■ **Action item**
Lines in which "computer" appears should be pulled from the data below.

■ **Records shown**
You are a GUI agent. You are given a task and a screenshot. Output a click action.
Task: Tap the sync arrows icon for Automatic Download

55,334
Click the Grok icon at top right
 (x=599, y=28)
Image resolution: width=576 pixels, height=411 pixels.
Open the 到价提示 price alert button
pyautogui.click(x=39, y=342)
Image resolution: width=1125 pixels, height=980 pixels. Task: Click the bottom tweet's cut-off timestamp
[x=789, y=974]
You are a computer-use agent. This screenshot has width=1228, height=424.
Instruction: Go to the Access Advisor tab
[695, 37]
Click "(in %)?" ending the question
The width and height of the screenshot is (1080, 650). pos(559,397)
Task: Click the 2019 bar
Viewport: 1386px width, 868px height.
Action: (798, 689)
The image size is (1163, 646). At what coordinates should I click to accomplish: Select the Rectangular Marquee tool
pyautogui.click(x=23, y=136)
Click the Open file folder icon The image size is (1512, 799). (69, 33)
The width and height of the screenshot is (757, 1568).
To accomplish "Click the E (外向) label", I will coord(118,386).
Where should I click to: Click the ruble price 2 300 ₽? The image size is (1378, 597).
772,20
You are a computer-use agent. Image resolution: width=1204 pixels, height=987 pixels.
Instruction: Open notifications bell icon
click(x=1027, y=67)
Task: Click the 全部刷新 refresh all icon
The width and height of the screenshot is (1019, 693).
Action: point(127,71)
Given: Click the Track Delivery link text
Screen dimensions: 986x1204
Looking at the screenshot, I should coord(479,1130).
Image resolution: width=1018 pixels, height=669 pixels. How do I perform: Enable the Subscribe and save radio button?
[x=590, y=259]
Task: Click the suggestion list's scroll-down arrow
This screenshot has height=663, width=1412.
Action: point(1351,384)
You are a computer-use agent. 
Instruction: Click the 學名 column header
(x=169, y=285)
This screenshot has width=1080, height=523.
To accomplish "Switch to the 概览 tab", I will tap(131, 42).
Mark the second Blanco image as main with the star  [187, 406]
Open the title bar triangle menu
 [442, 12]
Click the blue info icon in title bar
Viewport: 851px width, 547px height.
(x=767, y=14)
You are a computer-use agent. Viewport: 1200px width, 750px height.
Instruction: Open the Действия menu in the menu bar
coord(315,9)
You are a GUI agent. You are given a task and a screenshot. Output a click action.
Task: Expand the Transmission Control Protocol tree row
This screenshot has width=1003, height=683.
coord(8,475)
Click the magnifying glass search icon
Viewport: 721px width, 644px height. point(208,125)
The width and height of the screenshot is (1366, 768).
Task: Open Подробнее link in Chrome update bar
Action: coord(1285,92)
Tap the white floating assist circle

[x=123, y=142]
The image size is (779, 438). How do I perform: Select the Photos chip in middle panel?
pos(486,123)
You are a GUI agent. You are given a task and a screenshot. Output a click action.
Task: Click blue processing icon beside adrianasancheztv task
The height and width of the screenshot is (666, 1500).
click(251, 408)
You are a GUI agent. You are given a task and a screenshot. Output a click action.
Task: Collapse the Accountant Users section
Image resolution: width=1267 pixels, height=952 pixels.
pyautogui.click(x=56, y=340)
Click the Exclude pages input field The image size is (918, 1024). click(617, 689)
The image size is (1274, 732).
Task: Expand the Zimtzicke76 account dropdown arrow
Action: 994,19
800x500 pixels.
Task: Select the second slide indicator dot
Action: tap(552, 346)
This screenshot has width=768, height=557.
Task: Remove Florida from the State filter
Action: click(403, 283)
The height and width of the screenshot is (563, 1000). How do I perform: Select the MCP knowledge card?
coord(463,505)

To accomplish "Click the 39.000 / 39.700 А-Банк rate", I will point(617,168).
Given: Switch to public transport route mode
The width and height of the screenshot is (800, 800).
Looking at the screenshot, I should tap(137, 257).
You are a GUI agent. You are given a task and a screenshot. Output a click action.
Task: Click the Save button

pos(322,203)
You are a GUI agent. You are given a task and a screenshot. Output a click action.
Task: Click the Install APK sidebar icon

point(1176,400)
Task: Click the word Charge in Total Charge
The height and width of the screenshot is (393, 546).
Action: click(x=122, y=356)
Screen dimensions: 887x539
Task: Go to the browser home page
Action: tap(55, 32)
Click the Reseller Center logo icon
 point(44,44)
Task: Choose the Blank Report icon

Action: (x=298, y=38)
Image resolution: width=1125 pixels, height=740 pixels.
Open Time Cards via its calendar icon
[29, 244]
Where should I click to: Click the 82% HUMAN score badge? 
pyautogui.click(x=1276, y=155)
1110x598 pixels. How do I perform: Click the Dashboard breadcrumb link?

■ **Output below**
You are a computer-use agent. This screenshot has width=1228, height=424.
You are a computer-use agent. Image resolution: width=1204 pixels, height=987 pixels.
You are a computer-use agent. 
You are a computer-use agent. Viewport: 1200px width, 750px height.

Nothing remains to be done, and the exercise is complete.